The acrylic painting was done on a 9 by 5.5 inch piece of sketchbook paper. It is divided into three parts: the people, the space with text, and the subway tracks. The only words are two black rectangles caption “Where they go” and “Where they’ve been.” The colors drift from light blues to darker reds and into black shadows from top to bottom. At the top, you can see people sitting and waiting but you cannot see they’re faces nor their upper body. You can see that the three of them are spaced evenly apart. It’s a standstill and there does not seem to be any movement. Moving downwards, there is a yellow safety line set in place as a warning to the tracks below. There is no physical barrier, just the painted line. After the warning, the colors become darkened as you face the abyss, the emptiness between the people and the tracks. This is where the captioned blocks are – white words on black background. There are three words on each caption all in capital letters. The second caption is longer and contains a contraction. They are simple. They contrast highly against the brush strokes and blurry lines. It makes you pause, look up, and look down again. Below the space are the tracks, halfway visible on gray asphalt. Overall, the space in between, containing the captions, the least details, and the warm tone is the main focus of the piece. It makes you wonder what happens in that space. 

Why

In my New York Subway presentation, I mentioned the paradox within the subway cars that Christoph Lindner discussed in Imagining New York. I was intrigued by the fact that such closely packed people can be so far away from each other, how silence remains in the screeching car, how stillness resides as the underground city flashes through the windows. Everyone together but apart, shoulder to shoulder but socially tense.

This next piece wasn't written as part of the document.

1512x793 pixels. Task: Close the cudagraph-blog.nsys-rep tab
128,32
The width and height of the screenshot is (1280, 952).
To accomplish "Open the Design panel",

During the trip, as we waited to arrive to our destination, the one thing I noticed most on the subway was people’s shoes. Maybe it was because I am closer to the ground or because I wanted to avoid eye contact, but I stared for the duration. With feet moving, on and off the train, my thoughts wandered. Where are they from? Where are

they going? What do they do? Are they alone? These are the types of questions that I asked. I saw business shoes, construction shoes, school uniform shoes, heels, snow boots, all with different stories and experiences to tell. Have you heard the phrase “you don’t’ know someone unless you walked a mile in their shoes” or “put yourself in their shoes”? I thought what It would be like in their shoes, yet I would never know.

Painting

From the start I knew I wanted to paint my experience and the people. But only part of them because that is all I could really see. The rest was hidden, faces behind smart phones, books, laptops, looking down, talking sideways. It was difficult to really to know a person from observation. Likewise, the viewer also remains hidden therefore observing part of the entire scene. It’s mysterious. The entire picture is never truly given. Much of the space you could see serves little purpose other than to make you think. The text adds the questions that should be asked in context. Including the tracks describes a journey with no clear destination. It pushes the idea of the underground, a hidden world beneath the city.